For Women Only: Things Other Women SHOULD Tell You...But Don't

If you're a man, go away. Get out of here! I mean it. This isn't for you. If you read it, you'll be sorry. I use words like "period" and "grandmother's nipples." Don't say I didn't warn you.

If you're a woman, brace yourself. I'm contemplating writing a book about all the things the women in your life should tell you, but most likely, never will.

Why other women won't impart this wisdom is beyond me. Come on, girls! We're all sisters, right? Don't we owe it to each other to share such truths? Maybe other women are embarrassed or afraid the knowledge will depress us, since we in all likelihood can't avoid our female trappings. Perhaps our women friends are in deep denial about their own issues.

But knowledge is power. With that in mind, I am going to lift the veil of silence...or at least open the medicine cabinet of a woman's life. As an almost-41-year-old-woman, I still have a great deal to learn.

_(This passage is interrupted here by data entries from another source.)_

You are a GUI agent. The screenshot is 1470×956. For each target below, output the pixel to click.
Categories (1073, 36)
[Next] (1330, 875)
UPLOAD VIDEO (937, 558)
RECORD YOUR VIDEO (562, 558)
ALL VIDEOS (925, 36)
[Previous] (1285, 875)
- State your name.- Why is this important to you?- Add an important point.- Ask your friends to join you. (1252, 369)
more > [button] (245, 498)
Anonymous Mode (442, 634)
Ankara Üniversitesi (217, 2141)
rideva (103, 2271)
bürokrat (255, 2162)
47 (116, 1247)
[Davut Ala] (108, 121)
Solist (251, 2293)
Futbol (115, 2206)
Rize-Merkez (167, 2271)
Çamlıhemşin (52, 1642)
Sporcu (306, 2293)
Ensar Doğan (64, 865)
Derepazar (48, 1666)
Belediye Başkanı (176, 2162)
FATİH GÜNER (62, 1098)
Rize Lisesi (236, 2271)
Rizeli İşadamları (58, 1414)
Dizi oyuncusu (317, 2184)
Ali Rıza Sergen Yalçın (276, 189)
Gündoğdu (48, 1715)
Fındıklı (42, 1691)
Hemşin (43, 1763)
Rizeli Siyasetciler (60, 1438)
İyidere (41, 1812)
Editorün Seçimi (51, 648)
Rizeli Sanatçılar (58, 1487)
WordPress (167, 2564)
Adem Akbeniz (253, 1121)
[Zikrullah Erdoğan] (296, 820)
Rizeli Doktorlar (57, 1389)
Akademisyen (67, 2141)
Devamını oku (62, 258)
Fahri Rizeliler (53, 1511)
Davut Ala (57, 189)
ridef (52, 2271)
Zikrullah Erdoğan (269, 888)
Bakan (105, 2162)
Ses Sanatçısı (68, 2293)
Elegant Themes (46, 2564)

But here are a few things I've picked up along the way that I think all young women should know:

  • Practicing kissing on Tiger Beat posters is fine, but if you wear Bonnie Bell lip gloss when doing so, people will know what you've done. (But damn, that John Schneider as Bo Duke was a good kisser.)

  • When you start your first period, your mother will embarrass you, in spite of her best intentions. You will be eating breakfast at the kitchen table with your brothers, and she will say, "Sweetie, did you remember to pack some doolollies in your purse today? You're going to need those doolollies before school is out." As your brothers snicker uncontrollably, you will want to drown yourself in your Lucky Charms.

  • You probably will start your period in school one day -- most likely the very day your wear those white pants and expect the cute boy to ask you out. It happens to every girl at least once. Don't sweat it. Keep a jacket, a change of underwear and, yes, doolollies in your locker. You won't regret it.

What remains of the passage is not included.